Leitsatz

Dem EuGH werden folgende Fragen zur Auslegung von Art. 30a Nr. 2 und Art. 30b Unterabs. 2 MwStSystRL zur Vorabentscheidung vorgelegt:

1. Liegt ein Einzweck-Gutschein i.S. von Art. 30a Nr. 2 MwStSystRL vor, wenn

  • zwar der Ort der Erbringung von Dienstleistungen, auf die sich der Gutschein bezieht, insoweit feststeht, als diese Dienstleistungen im Gebiet eines Mitgliedstaats an Endverbraucher erbracht werden sollen,
  • aber die Fiktion des Art. 30b Abs. 1 Unterabs. 1 Satz 1 MwStSystRL, nach der auch die Übertragung des Gutscheins zwischen Steuerpflichtigen zur Erbringung der Dienstleistung, auf die sich der Gutschein bezieht, zu einer Dienstleistung im Gebiet eines anderen Mitgliedstaats führt?

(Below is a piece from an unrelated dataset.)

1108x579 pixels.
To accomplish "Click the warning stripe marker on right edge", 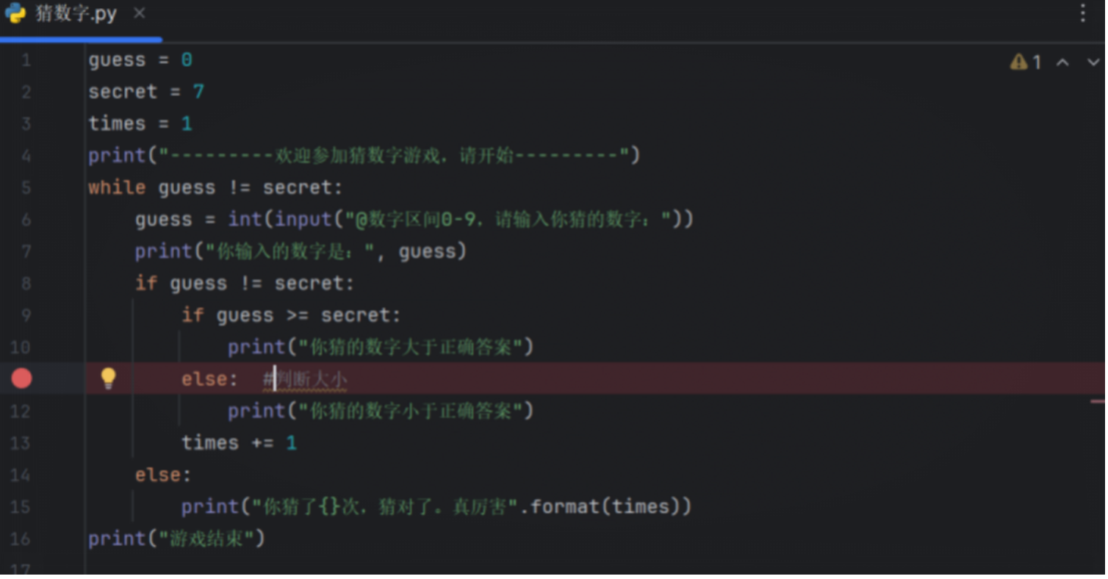I will pyautogui.click(x=1098, y=402).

2. Falls die Frage 1 verneint wird (und damit im Streitfall ein Mehrzweck-Gutschein vorliegt): Steht Art. 30b Abs. 2 Unterabs. 1 MwStSystRL, wonach die tatsächliche Erbringung der Dienstleistungen, für die der Erbringer der Dienstleistungen einen Mehrzweck-Gutschein als Gegenleistung oder Teil einer solchen annimmt, der Mehrwertsteuer gemäß Art. 2 MwStSystRL unterliegt, wohingegen jede vorangegangene Übertragung dieses Mehrzweck-Gutscheins nicht der Mehrwertsteuer unterliegt, einer anderweitig begründeten Steuerpflicht (EuGH-Urteil Lebara vom 03.05.2012 ‐ C‐520/10, EU:C:2012:264) entgegen?

 

Normenkette

§ 3 Abs. 13, Abs. 14 Sätze 1 und 2, § 3a Abs. 2 Satz 1, Abs. 5 Satz 1 Nr. 1, Satz 2 Nr. 3 UStG, Art. 30a Nr. 2, Art. 30b Abs. 1 Unterabs. 1 Satz 1, Abs. 2 Unterabs. 1 EGRL 112/2006 (= MwStSystRL), Art. 267 Abs. 3 AEUV

 

Sachverhalt

Die Klägerin vertrieb im Streitjahr (2019) über ihren Internetshop Guthabenkarten und Gutscheincodes (X-Cards) für den Erwerb digitaler Inhalte im X-Store. Herausgeber der X-Cards war im Streitjahr die Y mit Sitz im Vereinigten Königreich. Die Gutscheincodes ermöglichten dem Erwerber die Aufladung seines Nutzerkontos mit dem erworbenen Nenn­wert (in EUR). Mit dem Guthaben konnten vom Kontoinhaber im X-Store digitale Inhalte der Y zu den dort angeführten Preisen erworben werden.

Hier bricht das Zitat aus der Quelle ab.